By rotating models on validators, sending requests for inference from miners and checking whether the loaded model agrees with the miner response, SN1’s new inference task stimulates miners to use open-source models. Through seeding, we can check the response of the miner matches exactly. Not only does this effectively test for inference skills, but it also deploys the programming models submitted by miners in the programming task.
Our next release will build upon this by adding an ensembling task. Ensembling refers to the selective merging of competing responses to a query through an ensembling workflow, drawing upon the most relevant aspects of an answer to form a composite that is more accurate than any single source from which it is derived. This leads to better output while also helping to drive miners to submit models of greater intelligence.
More broadly, ensembling can drive Mixture of Agent approaches, which, as Together AI explain in this paper, can yield significant leaps in performance through layered architecture. Our goal is to outperform state of the art, centralized models through ensembling.
System, redesigned
Beyond the specific tasks, SN1’s architecture has been reshaped to promote greater competitiveness. One of our big challenges with driving innovation is maintaining the power imbalance described above. This can be resolved by encouraging miners to upload their content so that they can be seen by all.
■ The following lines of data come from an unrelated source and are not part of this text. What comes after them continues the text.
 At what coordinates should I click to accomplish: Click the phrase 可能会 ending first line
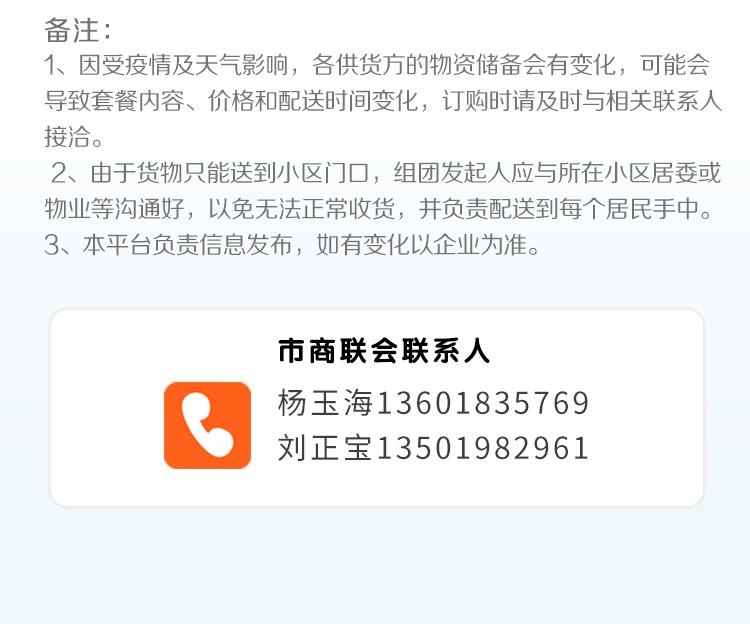click(675, 65)
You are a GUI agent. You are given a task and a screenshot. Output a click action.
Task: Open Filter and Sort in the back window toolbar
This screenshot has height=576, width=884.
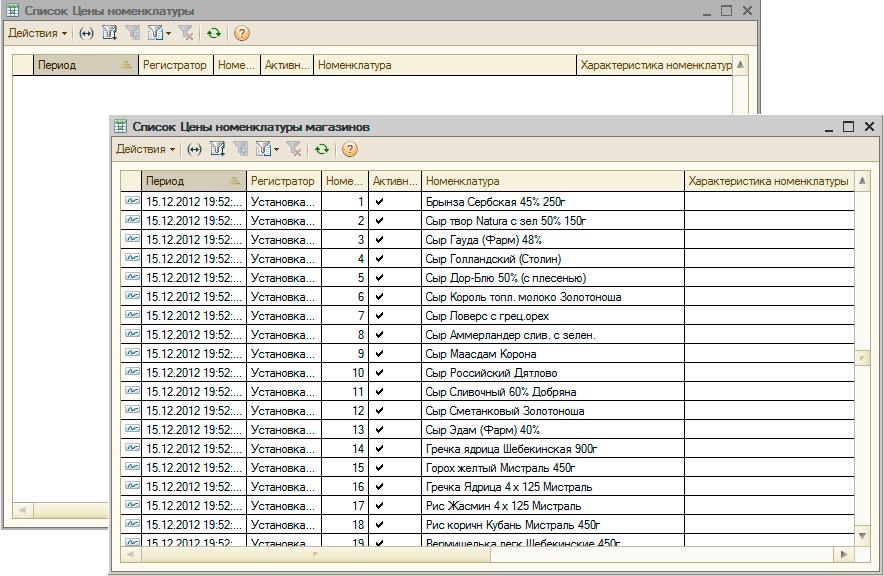(x=109, y=33)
In turn, this allows us to set effective limitations upon how miners derive answers. For instance, limiting access to the internet enables us to scrape a news article from a website and challenge miners to recreate the article while limiting their LLMs to non-internet sources.
Alternatively, we could compete with Llama 70bn while limiting miners to 5bn parameters, incentivizing them to find efficient ways to reach higher levels of performance with fewer parameters. However, miners are understandably protective of their success and must be properly incentivised to reveal their code. Otherwise, the risk is that miners would obfuscate their code base to discourage other miners from building upon their work.
Hypothetically, changing the reward curve - for example, through GitHub base branching - can ensure that miners are able to capture more reward for sharing their codebase. Starting with the baseline model that miners must fork, miners will initially experience roughly equal loss and therefore equal reward. However, if one builds poorly on the forked model, no one will build on top of it. But miners who build constructively on the forked model, by writing nice clean code, will enjoy other miners building on top of it.
In the proposed system, each subsequent fork of the effective model bumps the decaying reward, incentivizing miners to share effective code and driving up intelligence across the competition. Much remains to be done before such a system could be deployed, not least in finding effective approaches for assessing the point at which a forked model constitutes a new model entirely.
Nonetheless, these proposals demonstrate the flexibility of the Bittensor protocol, and the extent to which subnets can drive intelligent machine learning through the effectiveness of their design.